● **TRY IT**
Omit the images and output every line of the data below exactly.

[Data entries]
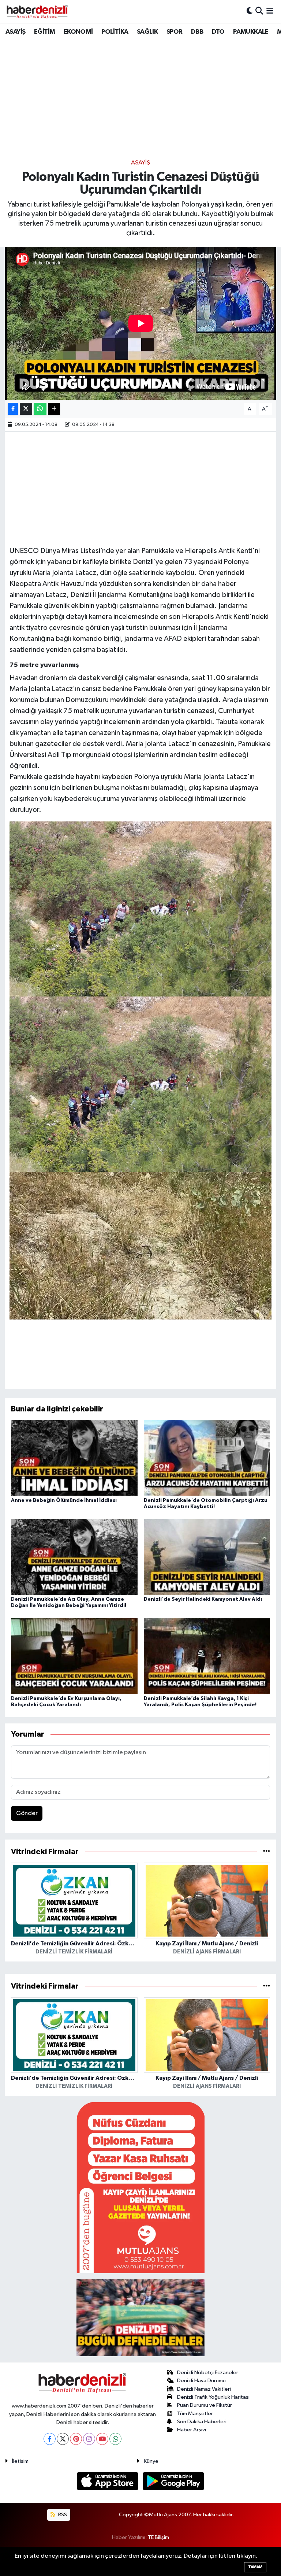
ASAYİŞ (15, 32)
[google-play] (173, 2481)
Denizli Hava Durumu (201, 2380)
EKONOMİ (78, 32)
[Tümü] (266, 1852)
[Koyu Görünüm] (249, 11)
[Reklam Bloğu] (140, 2188)
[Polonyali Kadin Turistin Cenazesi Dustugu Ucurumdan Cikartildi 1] (141, 1245)
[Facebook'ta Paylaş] (13, 409)
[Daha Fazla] (54, 409)
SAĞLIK (147, 32)
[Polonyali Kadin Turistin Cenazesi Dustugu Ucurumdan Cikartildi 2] (141, 908)
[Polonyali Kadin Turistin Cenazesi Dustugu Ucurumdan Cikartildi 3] (141, 1083)
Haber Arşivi (191, 2429)
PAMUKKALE (251, 32)
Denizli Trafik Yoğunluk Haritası (213, 2397)
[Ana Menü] (269, 11)
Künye (151, 2461)
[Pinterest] (76, 2439)
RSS (62, 2514)
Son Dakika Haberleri (201, 2421)
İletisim (20, 2461)
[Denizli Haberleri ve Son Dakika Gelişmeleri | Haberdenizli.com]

● **EXERCISE OUTPUT**
ASAYİŞ (15, 32)
[google-play] (173, 2481)
Denizli Hava Durumu (201, 2380)
EKONOMİ (78, 32)
[Tümü] (266, 1852)
[Koyu Görünüm] (249, 11)
[Reklam Bloğu] (140, 2188)
[Polonyali Kadin Turistin Cenazesi Dustugu Ucurumdan Cikartildi 1] (141, 1245)
[Facebook'ta Paylaş] (13, 409)
[Daha Fazla] (54, 409)
SAĞLIK (147, 32)
[Polonyali Kadin Turistin Cenazesi Dustugu Ucurumdan Cikartildi 2] (141, 908)
[Polonyali Kadin Turistin Cenazesi Dustugu Ucurumdan Cikartildi 3] (141, 1083)
Haber Arşivi (191, 2429)
PAMUKKALE (251, 32)
Denizli Trafik Yoğunluk Haritası (213, 2397)
[Ana Menü] (269, 11)
Künye (151, 2461)
[Pinterest] (76, 2439)
RSS (62, 2514)
Son Dakika Haberleri (201, 2421)
İletisim (20, 2461)
[Denizli Haberleri ve Son Dakika Gelişmeleri | Haberdenizli.com]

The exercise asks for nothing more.